Adams: It is a little odd to have a citation from someone anonymous. Why is it anonymous?

*****: One of the commission members contacted several consultants, liz being one of them. The other just preferred not to put their name forward. And the main thing with that consultant — main thing that that constant did was ratify the methodology of liz. This many mailings at this much cost, and we walked through that and said, well, but I think it ought to be higher. That was the only difference. So to a certain degree, anonymous was ratifying hoffman’s methodology except for the turnout. And then the commission got more information and, yeah, let’s raise that turnout estimate.

Adams: And so did you independently verify the information that was brought to you by janice thompson regarding the turnout being actually about 10 percentage points higher than assumed by liz kaufman?

*****: Yes.

*****: Yeah.

*****: That’s all available on the web through the county elections office.

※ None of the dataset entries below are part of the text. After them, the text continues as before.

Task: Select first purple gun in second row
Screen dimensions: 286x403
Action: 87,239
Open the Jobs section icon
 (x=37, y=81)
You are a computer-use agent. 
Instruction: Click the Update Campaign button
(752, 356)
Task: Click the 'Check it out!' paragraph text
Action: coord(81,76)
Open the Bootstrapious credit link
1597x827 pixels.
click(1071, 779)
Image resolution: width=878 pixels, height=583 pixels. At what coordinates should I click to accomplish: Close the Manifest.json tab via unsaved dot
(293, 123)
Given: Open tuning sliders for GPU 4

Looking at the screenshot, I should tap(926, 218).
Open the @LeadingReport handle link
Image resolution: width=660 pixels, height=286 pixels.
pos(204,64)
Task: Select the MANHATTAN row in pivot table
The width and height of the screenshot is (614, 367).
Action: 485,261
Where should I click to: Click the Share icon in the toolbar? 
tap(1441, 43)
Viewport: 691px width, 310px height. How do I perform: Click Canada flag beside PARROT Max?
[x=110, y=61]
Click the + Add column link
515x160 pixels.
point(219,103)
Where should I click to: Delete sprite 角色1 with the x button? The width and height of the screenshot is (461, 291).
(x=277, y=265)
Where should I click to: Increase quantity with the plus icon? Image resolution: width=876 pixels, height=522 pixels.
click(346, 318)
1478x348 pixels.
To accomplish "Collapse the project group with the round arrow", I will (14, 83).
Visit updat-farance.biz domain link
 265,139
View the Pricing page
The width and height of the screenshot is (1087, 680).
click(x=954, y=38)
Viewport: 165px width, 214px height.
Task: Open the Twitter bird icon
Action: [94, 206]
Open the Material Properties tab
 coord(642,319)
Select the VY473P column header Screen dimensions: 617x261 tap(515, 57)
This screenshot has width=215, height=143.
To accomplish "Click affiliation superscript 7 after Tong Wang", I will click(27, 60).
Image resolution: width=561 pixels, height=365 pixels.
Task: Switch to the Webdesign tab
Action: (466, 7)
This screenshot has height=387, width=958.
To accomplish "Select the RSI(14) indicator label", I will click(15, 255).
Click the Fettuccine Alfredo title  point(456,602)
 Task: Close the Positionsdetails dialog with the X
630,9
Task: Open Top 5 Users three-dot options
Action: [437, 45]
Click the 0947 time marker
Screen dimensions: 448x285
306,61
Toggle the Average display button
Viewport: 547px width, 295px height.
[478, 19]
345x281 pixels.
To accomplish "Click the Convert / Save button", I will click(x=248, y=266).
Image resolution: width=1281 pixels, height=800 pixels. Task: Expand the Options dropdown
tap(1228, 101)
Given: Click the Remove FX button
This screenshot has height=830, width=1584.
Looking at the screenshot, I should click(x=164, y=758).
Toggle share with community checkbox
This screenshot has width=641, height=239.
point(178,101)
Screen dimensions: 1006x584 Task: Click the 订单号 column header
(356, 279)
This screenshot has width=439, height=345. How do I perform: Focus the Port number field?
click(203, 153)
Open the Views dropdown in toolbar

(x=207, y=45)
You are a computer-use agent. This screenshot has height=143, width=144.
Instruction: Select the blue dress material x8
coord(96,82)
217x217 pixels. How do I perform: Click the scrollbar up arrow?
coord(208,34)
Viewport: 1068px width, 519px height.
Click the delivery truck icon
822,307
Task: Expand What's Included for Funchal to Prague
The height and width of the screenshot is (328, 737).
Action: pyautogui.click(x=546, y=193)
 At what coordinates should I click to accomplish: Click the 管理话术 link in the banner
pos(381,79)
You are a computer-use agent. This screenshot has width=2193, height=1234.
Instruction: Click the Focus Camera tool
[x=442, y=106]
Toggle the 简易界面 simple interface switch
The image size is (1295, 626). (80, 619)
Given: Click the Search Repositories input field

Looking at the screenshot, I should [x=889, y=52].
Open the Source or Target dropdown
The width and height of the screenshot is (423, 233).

Adams: My concern going into this issue was that you had made up your minds ahead of time, ahead of us giving you your charge to go back and dig into this and look for some facts, so I wanted to just give you an opportunity, if you went through this process ’cause of the letter that we got or an email we got from you at the very beginning that said it should stay at $200,000. For your own legitimate conditions, but I felt like this issue warranted some deeper study. You’ve done that. So I want — I seek your assurance that you’ve done that a fair and open mind.

*****: Sure. I appreciate that. In an ideal world, you would want every candidate, when they decide to run, to know what the rules of the game are and have there be no changes, but the reality is that we’re in a system that’s pretty new to our city, and you came back to us and said, that’s not good enough. We want you to take a good look and give us a recommendation. That’s what we’re here for. We said, ok. That’s right. That’s why you made us commissioners, and we’ll do that. And I thought it was our responsibility to come back to you and say, we looked at the facts. This is what we think the facts show us. And you have an election that you have to run for the city, and we’re not going to sit on principle and say, eh, you guys deal with it. We said, no. It’s our job to tell you our recommendation based on the facts. And we’re happy to do that. That’s why we exist.

Adams: Is there in your mind a rationale for having $100,000 as the amount?

*****: You know, we looked at that percentage of how much a campaign fund goes to overhead and how much goes to voter contact or marketing, advertising. The problem is that’s not a set amount. You look at one campaign and somebody did it at a ratio of 85-15. Another campaign, it was 70-30. At some point, you make a judgment, because there isn’t — it’s not always one way or the other. It depends. Right? So we made a judgment that 150,000 was a fair and adequate amount based upon all the different types of data we had in front of us. If you make it 130, that’s probably still going to work. If it was at 160, it was still probably going to work. 150 is not the only right answer, either. We just think it’s a good answer.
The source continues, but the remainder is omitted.